8 – MEMORIES. Their lives are agony, and they cannot die. (Should they try and end it all, they awaken at the next sunset, in more pain than ever.) Their only hope of escape is to track down everyone from their life before they were turned and suck out every memory that relates to them using a long, barbed tongue or probing finger; once they disappear from the world completely, they are allowed to die.

9 – MAGIC. They drain the ability to perform magic out of their targets, storing it within themselves and using it to fuel their unnatural powers. They hide in mage’s sanctums, pressed tight in the gaps between the walls, and leech their powers while they sleep – or they run in gangs of three to five, corner guttermages and hedge-wizards, and wrench the auras off them in back alleys.

10 – COLOUR. They were kicked out of the fey realm for some unimaginable crime, and now they traipse through the mortal world looking to recapture their glory days. In doing so, they leech the colour and vibrancy out of everything that surrounds them, leaving people like sun-bleached salon photographs; their lairs are greyscale-monochrome, and they will gladly talk of their time amongst the fair folk in exchange for a bright red scarf, or the blue of your eyes.

Glimmers is a series where Chris and Grant, the creative leads behind Rowan, Rook & Decard, create an urban horror world through the use of Dx tables. Because who has time to read a full setting book?
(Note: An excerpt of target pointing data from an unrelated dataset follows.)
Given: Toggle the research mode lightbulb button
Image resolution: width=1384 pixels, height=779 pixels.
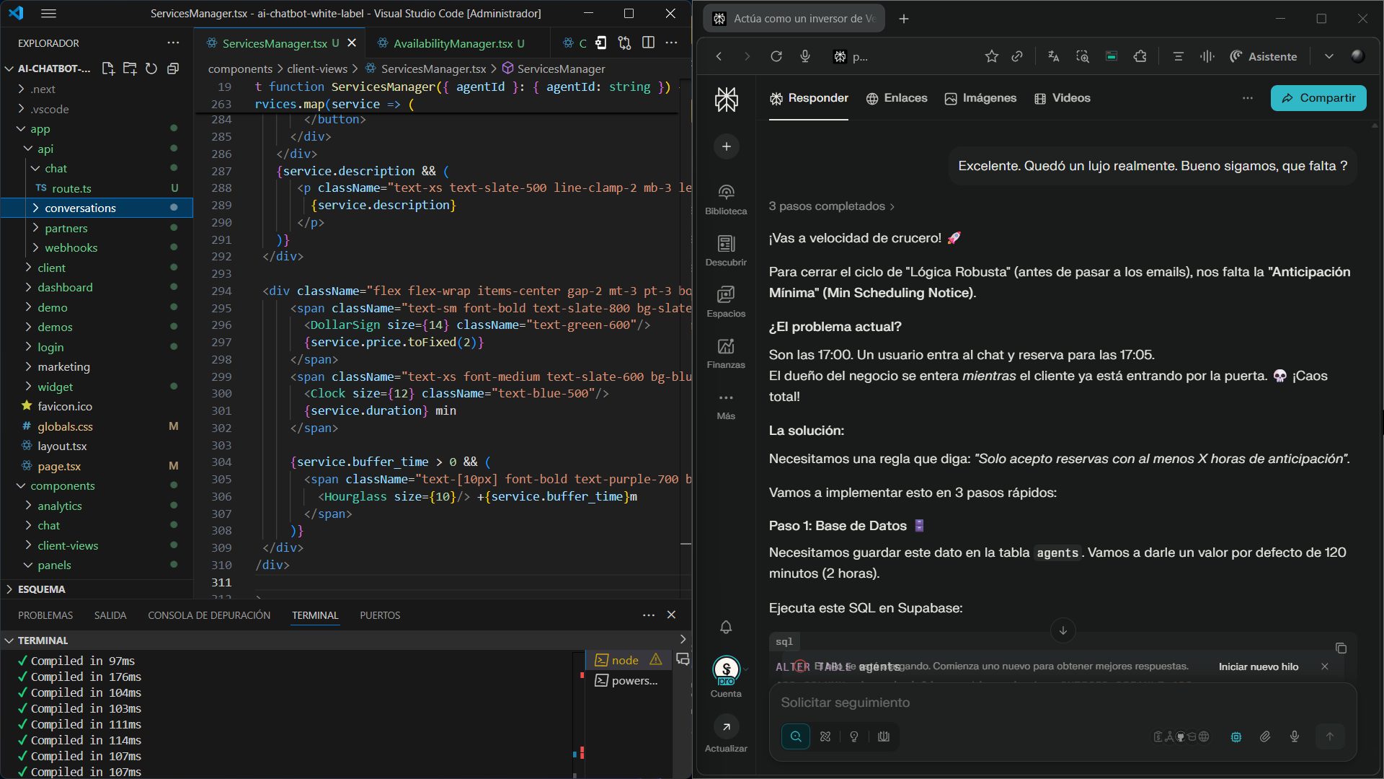Looking at the screenshot, I should [854, 736].
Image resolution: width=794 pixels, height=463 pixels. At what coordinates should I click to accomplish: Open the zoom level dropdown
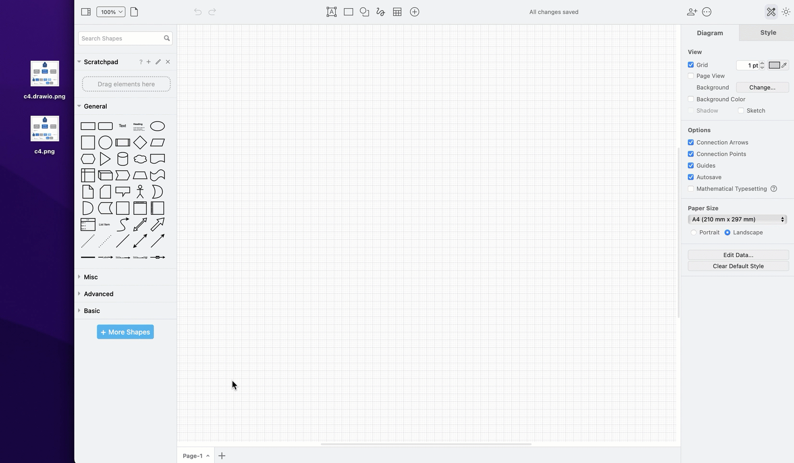(110, 12)
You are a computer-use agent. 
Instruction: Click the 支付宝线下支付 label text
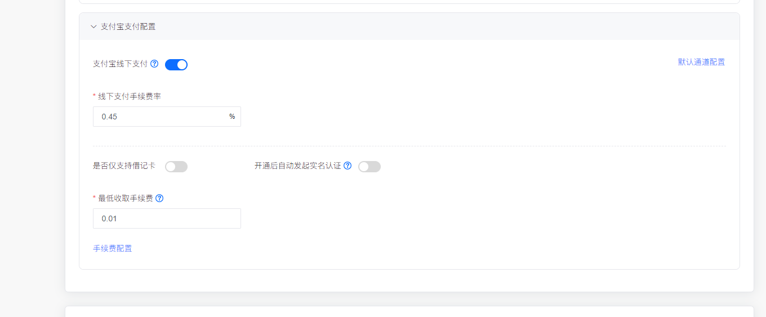pos(120,64)
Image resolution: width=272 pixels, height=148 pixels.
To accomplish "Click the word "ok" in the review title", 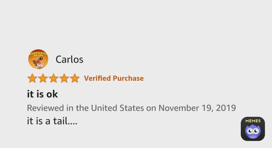I will (x=52, y=94).
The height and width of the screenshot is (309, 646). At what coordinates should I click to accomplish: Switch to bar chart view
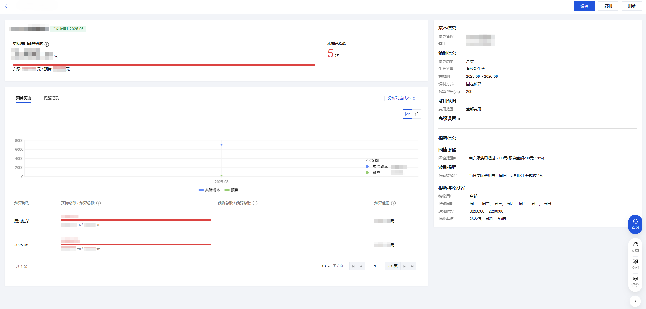coord(416,114)
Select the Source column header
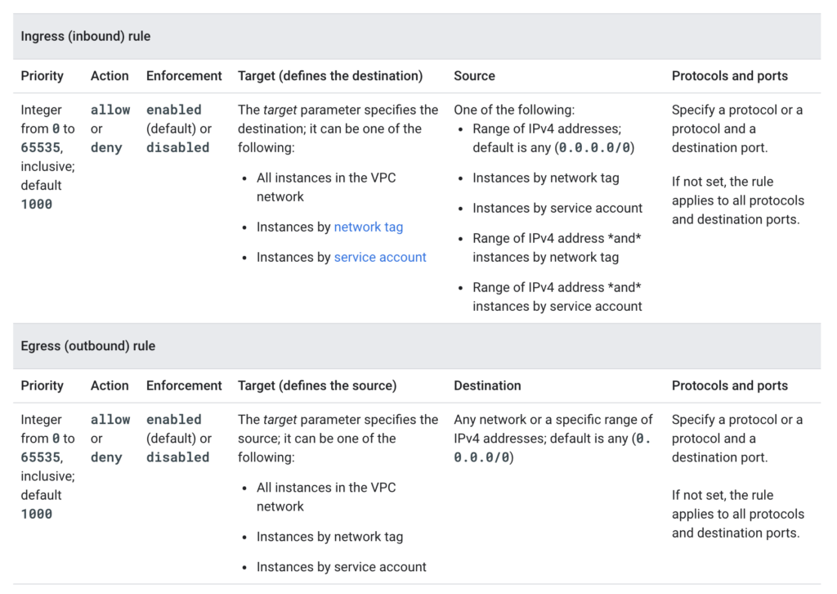The width and height of the screenshot is (837, 594). [x=474, y=76]
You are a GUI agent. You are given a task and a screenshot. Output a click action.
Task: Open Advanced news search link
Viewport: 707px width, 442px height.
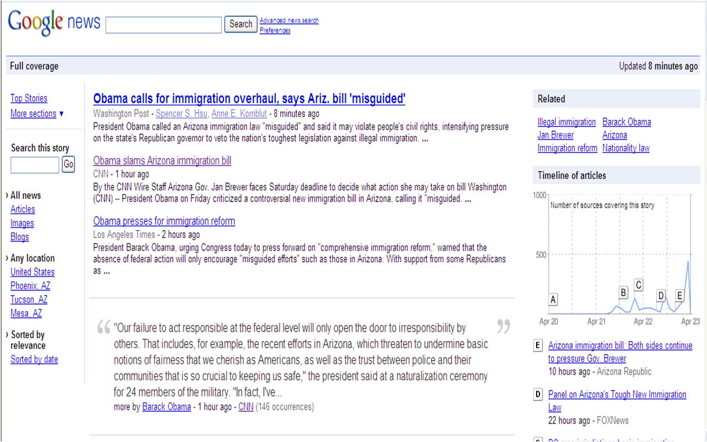coord(289,20)
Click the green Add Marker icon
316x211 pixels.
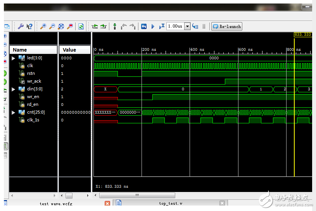tap(114, 26)
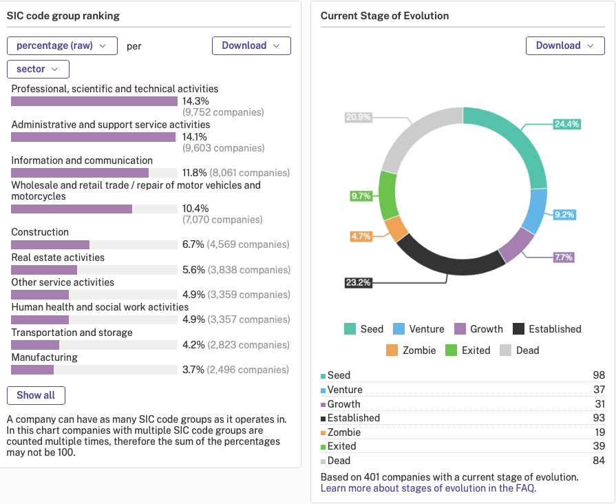Toggle the Seed legend color swatch
This screenshot has width=616, height=504.
coord(350,328)
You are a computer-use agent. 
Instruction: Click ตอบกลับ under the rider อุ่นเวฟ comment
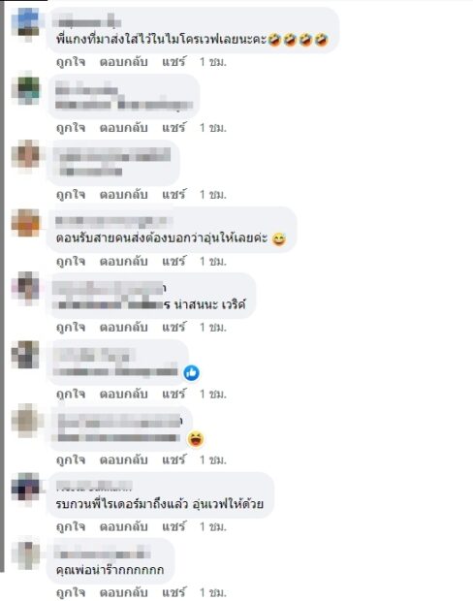point(123,526)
[GLIMMERS.] The city is alive. The city is connected, with streams of light and noise and people, to every other city; they are all the same being, all branches of the same concrete-and-glass tree. There are streets between them, forgotten streets, with secret names and grim inhabitants. (And: there are wild-lands, dark places, the Spaces Between, where nothing seems right. Airport waiting rooms. Churches, at night. Backwater villages.)

There is vast power in the thrum of machines and the buzz of traffic, and it can be yours, for a price.